Records drawn from a dataset:
......

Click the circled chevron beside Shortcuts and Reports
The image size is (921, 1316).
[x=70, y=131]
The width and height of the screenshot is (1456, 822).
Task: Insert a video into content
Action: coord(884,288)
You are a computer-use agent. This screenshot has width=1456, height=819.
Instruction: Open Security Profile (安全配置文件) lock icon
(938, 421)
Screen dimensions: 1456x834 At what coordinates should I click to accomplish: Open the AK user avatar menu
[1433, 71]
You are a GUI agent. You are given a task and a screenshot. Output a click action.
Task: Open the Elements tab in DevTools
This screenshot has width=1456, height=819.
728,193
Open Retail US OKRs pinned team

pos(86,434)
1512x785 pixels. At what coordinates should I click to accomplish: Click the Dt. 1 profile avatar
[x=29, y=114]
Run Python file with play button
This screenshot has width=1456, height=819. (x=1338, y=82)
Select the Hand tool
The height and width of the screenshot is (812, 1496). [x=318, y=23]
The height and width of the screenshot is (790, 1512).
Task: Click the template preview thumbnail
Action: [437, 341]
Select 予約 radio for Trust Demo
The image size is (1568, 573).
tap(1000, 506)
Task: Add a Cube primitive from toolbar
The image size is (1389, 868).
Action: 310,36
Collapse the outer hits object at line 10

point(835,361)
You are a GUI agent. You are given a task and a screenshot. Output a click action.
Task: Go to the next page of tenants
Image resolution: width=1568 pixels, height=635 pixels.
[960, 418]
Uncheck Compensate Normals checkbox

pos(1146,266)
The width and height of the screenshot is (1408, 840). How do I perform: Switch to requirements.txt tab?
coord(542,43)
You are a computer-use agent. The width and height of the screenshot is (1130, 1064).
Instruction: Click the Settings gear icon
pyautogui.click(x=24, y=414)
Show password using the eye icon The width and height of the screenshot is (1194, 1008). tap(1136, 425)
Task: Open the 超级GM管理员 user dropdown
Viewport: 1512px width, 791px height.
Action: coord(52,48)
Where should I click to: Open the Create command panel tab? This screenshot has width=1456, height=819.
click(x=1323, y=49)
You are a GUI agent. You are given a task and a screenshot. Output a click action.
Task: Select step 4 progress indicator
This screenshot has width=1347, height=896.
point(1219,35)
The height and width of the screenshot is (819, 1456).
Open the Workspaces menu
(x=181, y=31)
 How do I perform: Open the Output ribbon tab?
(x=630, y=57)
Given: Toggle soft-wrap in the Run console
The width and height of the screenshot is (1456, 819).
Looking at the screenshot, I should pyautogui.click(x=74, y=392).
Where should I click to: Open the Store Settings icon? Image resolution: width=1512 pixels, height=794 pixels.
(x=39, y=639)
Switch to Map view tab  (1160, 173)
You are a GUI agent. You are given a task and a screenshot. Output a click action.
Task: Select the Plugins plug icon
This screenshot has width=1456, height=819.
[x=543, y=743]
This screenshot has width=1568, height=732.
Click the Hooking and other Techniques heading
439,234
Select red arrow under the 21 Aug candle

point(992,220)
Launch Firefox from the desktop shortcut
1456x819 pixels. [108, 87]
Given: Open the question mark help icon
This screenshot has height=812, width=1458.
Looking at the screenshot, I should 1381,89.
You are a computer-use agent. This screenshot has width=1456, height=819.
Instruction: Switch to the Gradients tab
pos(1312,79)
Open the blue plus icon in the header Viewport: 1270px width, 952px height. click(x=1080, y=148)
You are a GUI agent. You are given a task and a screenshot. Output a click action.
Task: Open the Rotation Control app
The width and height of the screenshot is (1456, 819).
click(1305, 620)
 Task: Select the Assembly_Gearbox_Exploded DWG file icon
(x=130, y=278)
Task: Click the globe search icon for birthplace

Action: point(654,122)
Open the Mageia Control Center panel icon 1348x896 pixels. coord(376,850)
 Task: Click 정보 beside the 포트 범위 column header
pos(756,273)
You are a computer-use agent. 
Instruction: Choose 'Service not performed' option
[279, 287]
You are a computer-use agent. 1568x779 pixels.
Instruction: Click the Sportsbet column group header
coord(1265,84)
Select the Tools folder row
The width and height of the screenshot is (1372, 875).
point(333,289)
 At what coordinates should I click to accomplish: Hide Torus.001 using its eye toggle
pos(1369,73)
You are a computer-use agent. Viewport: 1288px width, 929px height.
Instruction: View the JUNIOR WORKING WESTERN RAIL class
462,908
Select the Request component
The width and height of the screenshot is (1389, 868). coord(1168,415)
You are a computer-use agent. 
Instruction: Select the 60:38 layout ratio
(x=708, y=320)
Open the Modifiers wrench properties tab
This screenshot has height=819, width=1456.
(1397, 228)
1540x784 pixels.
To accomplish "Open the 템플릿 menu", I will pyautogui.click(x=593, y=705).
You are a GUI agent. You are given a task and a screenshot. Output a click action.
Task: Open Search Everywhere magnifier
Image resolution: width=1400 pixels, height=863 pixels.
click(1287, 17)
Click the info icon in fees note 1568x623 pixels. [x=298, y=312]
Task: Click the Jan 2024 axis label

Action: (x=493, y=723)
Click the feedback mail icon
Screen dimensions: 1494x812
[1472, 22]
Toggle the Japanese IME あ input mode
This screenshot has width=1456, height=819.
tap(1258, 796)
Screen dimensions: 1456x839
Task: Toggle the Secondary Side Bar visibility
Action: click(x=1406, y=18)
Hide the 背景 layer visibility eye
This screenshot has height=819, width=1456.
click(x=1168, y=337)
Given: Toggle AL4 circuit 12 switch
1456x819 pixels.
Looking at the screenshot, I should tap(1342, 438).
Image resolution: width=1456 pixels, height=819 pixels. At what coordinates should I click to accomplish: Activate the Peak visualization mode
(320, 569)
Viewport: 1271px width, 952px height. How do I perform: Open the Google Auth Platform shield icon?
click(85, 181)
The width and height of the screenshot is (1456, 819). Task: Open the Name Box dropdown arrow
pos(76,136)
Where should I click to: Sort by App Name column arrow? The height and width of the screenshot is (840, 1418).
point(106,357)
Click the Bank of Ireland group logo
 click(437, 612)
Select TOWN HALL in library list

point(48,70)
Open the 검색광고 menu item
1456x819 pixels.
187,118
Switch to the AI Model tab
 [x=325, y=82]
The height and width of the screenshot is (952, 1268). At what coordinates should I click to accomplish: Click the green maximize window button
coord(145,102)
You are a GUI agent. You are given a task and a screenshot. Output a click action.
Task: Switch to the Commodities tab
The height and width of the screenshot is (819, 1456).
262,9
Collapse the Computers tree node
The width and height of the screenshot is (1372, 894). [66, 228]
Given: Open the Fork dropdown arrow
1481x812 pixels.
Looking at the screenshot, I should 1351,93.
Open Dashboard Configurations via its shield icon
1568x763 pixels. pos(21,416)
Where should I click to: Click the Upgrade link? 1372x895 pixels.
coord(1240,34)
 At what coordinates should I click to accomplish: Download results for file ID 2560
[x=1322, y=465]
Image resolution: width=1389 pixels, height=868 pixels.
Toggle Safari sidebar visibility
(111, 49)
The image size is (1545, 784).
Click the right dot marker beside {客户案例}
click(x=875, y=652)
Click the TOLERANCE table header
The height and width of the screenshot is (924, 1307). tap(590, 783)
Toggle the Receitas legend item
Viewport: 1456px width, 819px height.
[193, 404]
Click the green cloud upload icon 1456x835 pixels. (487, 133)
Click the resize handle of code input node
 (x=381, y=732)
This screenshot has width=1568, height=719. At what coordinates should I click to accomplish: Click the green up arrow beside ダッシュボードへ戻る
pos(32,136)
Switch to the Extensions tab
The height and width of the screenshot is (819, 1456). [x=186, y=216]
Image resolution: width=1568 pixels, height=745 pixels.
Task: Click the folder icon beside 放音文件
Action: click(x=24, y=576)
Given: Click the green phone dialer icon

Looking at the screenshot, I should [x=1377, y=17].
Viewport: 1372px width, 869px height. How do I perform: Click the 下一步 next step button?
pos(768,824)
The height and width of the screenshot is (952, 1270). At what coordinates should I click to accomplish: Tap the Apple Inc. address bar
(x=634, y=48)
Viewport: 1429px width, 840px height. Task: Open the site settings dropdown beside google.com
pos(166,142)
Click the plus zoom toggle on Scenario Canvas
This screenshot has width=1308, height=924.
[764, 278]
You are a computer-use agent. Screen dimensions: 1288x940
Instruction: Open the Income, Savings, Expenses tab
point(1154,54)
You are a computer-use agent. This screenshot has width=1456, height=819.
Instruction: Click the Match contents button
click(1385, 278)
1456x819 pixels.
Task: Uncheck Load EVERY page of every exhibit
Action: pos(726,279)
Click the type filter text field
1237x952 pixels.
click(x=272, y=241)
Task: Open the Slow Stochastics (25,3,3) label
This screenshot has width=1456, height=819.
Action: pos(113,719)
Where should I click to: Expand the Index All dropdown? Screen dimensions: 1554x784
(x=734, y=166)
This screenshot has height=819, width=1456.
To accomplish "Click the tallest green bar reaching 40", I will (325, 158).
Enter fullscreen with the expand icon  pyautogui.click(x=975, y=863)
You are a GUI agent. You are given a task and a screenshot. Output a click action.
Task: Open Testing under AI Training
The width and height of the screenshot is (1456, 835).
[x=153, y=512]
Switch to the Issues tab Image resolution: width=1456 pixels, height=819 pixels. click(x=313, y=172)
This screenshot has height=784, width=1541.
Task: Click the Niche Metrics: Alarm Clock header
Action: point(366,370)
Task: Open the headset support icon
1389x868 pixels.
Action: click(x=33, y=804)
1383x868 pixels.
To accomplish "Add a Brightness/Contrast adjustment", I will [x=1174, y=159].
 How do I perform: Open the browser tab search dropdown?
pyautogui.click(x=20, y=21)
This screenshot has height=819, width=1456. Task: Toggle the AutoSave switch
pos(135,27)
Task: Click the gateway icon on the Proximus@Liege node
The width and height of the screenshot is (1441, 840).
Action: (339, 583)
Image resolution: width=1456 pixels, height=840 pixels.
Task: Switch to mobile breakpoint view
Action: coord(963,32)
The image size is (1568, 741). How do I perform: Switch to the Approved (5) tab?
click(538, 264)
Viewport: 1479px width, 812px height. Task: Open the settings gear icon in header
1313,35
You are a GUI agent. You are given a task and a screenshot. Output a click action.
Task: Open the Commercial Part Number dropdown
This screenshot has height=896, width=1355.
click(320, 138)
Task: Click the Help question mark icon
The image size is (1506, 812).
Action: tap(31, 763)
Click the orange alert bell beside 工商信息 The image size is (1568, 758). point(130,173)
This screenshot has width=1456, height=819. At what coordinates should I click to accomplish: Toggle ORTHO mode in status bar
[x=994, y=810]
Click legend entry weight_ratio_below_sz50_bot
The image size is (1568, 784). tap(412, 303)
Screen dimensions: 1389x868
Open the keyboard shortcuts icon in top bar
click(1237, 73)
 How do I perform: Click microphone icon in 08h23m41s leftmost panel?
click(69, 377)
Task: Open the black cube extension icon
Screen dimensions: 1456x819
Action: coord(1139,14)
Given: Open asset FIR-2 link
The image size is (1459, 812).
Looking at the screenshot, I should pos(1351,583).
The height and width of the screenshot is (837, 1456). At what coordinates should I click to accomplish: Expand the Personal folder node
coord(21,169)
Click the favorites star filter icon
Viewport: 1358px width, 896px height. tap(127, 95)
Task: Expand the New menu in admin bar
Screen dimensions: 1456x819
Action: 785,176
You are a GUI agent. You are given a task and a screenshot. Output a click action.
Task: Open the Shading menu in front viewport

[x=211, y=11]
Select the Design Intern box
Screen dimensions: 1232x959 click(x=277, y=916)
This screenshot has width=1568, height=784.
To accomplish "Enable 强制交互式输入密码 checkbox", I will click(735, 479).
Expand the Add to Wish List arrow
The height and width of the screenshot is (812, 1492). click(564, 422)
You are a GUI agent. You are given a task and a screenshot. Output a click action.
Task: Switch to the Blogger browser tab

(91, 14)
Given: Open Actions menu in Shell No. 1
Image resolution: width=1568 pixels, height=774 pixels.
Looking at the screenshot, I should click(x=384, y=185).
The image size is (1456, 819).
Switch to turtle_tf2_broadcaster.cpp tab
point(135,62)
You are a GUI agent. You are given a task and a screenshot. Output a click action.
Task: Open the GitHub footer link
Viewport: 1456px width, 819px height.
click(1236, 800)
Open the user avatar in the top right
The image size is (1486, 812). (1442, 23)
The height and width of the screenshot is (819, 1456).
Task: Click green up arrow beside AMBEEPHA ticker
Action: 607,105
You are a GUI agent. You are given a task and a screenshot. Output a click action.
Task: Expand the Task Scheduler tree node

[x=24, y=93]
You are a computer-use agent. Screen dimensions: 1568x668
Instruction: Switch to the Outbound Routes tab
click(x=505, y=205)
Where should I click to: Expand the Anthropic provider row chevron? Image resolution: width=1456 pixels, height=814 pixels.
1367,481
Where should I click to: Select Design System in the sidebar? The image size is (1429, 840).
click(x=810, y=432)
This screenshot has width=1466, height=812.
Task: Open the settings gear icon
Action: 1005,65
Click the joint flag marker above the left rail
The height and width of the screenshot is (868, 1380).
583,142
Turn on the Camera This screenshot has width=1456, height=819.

......

_What is needed_. Where a line of the records above holds the word "plus", copy that line.

_Reply_.
Open the blue plus icon in the header Viewport: 1270px width, 952px height. click(x=1080, y=148)
Click the plus zoom toggle on Scenario Canvas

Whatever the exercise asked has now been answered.